Sucede sin embargo que no todo está dicho. Que a un mes de las generales crecen las dudas en ese sector templado de la población que abomina del sanchismo pero mira con creciente preocupación las ínfulas arqueológicas de Vox. No parece posible que el PSOE esté en disposición de ganar las elecciones. No a estas alturas; no cuando hay una corriente de opinión, extrañamente transversal y que va de la derecha a sectores amplios del centro-izquierda, que comparte el objetivo principal: desembarazarse de Sánchez. Pero hay una variable que asusta a un sector de la sociedad casi tanto como Frankenstein 2: un gobierno de Feijóo anclado al Vox más fundamentalista, al Vox que lleva en estos días las riendas de la negociación con el PP.
Si el líder de Vox insiste en la estrategia de primero las poltronas y después veremos, no sería descartable que el 23 de julio se lleve una sorpresa que rememore la de Albert Rivera en noviembre de 2019
En el discurso que antes cité de la moción de censura de 2020, Pablo Casado le soltó a Santiago Abascal esta frase: “Permítame que rebaje un poco sus expectativas y le ponga los pies en el suelo: usted acaba de tener cero diputados en Galicia y un solo diputado en el País Vasco, por cierto, al coste de hacer perder tres al constitucionalismo”. No sé si Abascal es consciente de que con 1,6 millones de votos en las municipales (frente a los 7 millones del PP), si a alguien se le puede acusar de utilizar la recortada es a él; de que cada vez que saca los pies del tiesto Sánchez sube unas décimas en las encuestas; de que los españoles pueden querer que se vaya Sánchez, pero no que gobierne Vox; y de que está a dos telediarios de convertirse en el mejor aliado del presidente del Gobierno, si no lo es ya.

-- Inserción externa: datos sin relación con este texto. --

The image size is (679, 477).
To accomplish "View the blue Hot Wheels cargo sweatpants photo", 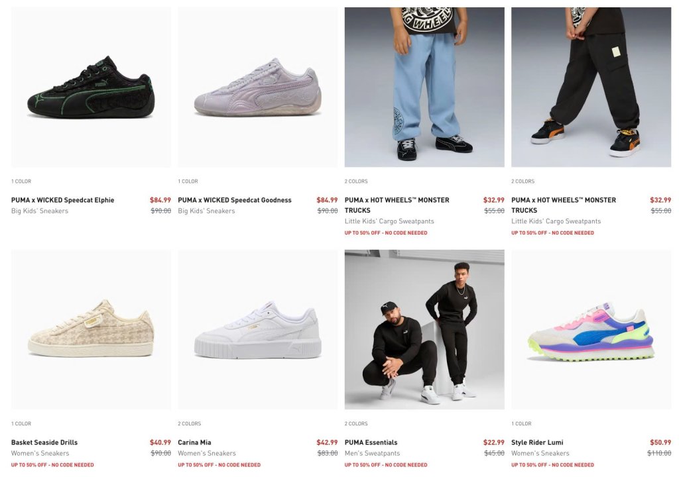I will [x=424, y=87].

Albert Rivera no supo en su día interpretar correctamente el mensaje de un electorado que le votó para que acabara con la influencia sobredimensionada de los nacionalistas en la gobernación del país. Hoy, el máximo dirigente voxista haría bien en repensar su estrategia, absteniéndose de condicionar su apoyo al PP a la supresión de determinadas consejerías o concejalías. España tiene problemas más urgentes que camuflar por razones ideológicas la realidad, borrar la denominación “agresiones machistas” o cancelar del espacio público la bandera LGTBI.
El PP está gestionando de forma deficiente el tiempo muerto que va del 28M al 23J, y Alberto Núñez Feijóo no debería permitirse otro error como el que precipitaron en Valencia las prisas injustificadas de Carlos Mazón. El líder del PP no puede desandar lo andado; no puede abrazarse a un partido radical, que apenas superó en mayo el 7% de los votos, poniendo en riesgo la conquista del terreno arrebatado al PSOE objetor de la centralidad. Y si Abascal no es capaz de entender algo tan básico, e insiste en la estrategia de primero las poltronas y después veremos, no sería descartable que el 23 de julio se lleve una sorpresa que rememore la de Albert Rivera unos años atrás.